El único gol del encuentro llegó a los 42 minutos del primer tiempo. Álex Baena remató desde fuera del área con un disparo que parecía controlable, pero el arquero Fernando Muslera no logró contener el balón y el error terminó convirtiéndose en el tanto que sentenció la clasificación española y la eliminación uruguaya.
La equivocación del experimentado guardameta marcó el desarrollo del partido y obligó al entrenador Marcelo Bielsa a tomar una decisión drástica durante el entretiempo, enviando a Sergio Rochet al campo de juego en reemplazo de Muslera.
Uruguay necesitaba una victoria para mantener vivas sus aspiraciones de avanzar a los dieciseisavos de final, pero nunca encontró el funcionamiento que requería un partido decisivo. Federico Valverde intentó liderar al equipo desde el mediocampo, Rodrigo Bentancur aportó despliegue y Darwin Núñez luchó en ofensiva, aunque la Celeste volvió a evidenciar serias dificultades para generar situaciones claras de gol.
España administró la ventaja con inteligencia, mostró solidez defensiva y manejó los tiempos del encuentro hasta el pitazo final, sin permitir la reacción del conjunto celeste.
El cierre fue todavía más complicado para Uruguay con la expulsión de Agustín Canobbio en los minutos finales, reflejo de una noche cargada de frustración para el equipo de Bielsa.
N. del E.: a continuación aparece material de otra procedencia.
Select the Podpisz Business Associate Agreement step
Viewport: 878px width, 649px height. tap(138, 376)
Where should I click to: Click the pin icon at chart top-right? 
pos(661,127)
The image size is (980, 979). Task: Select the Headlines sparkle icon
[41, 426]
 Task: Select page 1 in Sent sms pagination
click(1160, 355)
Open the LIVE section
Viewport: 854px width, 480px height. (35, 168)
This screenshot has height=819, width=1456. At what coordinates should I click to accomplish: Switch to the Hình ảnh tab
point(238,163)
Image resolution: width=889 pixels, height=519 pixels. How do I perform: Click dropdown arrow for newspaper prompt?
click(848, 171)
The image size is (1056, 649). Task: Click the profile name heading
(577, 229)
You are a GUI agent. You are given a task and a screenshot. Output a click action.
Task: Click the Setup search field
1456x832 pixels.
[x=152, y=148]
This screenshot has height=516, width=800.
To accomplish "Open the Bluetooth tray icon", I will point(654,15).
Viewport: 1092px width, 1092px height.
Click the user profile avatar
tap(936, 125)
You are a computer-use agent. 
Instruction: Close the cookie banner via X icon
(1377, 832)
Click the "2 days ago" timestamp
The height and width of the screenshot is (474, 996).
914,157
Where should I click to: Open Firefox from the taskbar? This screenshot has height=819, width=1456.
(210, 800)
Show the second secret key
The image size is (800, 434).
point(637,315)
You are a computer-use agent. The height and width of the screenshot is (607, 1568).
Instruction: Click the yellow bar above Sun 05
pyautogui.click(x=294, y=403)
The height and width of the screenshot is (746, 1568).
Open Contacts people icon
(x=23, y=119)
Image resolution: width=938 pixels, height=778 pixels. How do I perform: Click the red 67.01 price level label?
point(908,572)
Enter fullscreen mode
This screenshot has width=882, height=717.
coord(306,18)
Con este resultado, España avanzó a la siguiente fase como líder del Grupo H, mientras que Cabo Verde obtuvo el segundo boleto a los dieciseisavos de final. Uruguay terminó tercero con dos unidades y Arabia Saudita cerró la zona en el último lugar.
La eliminación representa uno de los golpes deportivos más duros para la selección uruguaya en los últimos años. Tras haber llegado al Mundial con expectativas renovadas bajo la conducción de Marcelo Bielsa, la Celeste no logró plasmar su juego, sumó apenas dos empates y una derrota, y se marchó prematuramente de la máxima cita del fútbol mundial.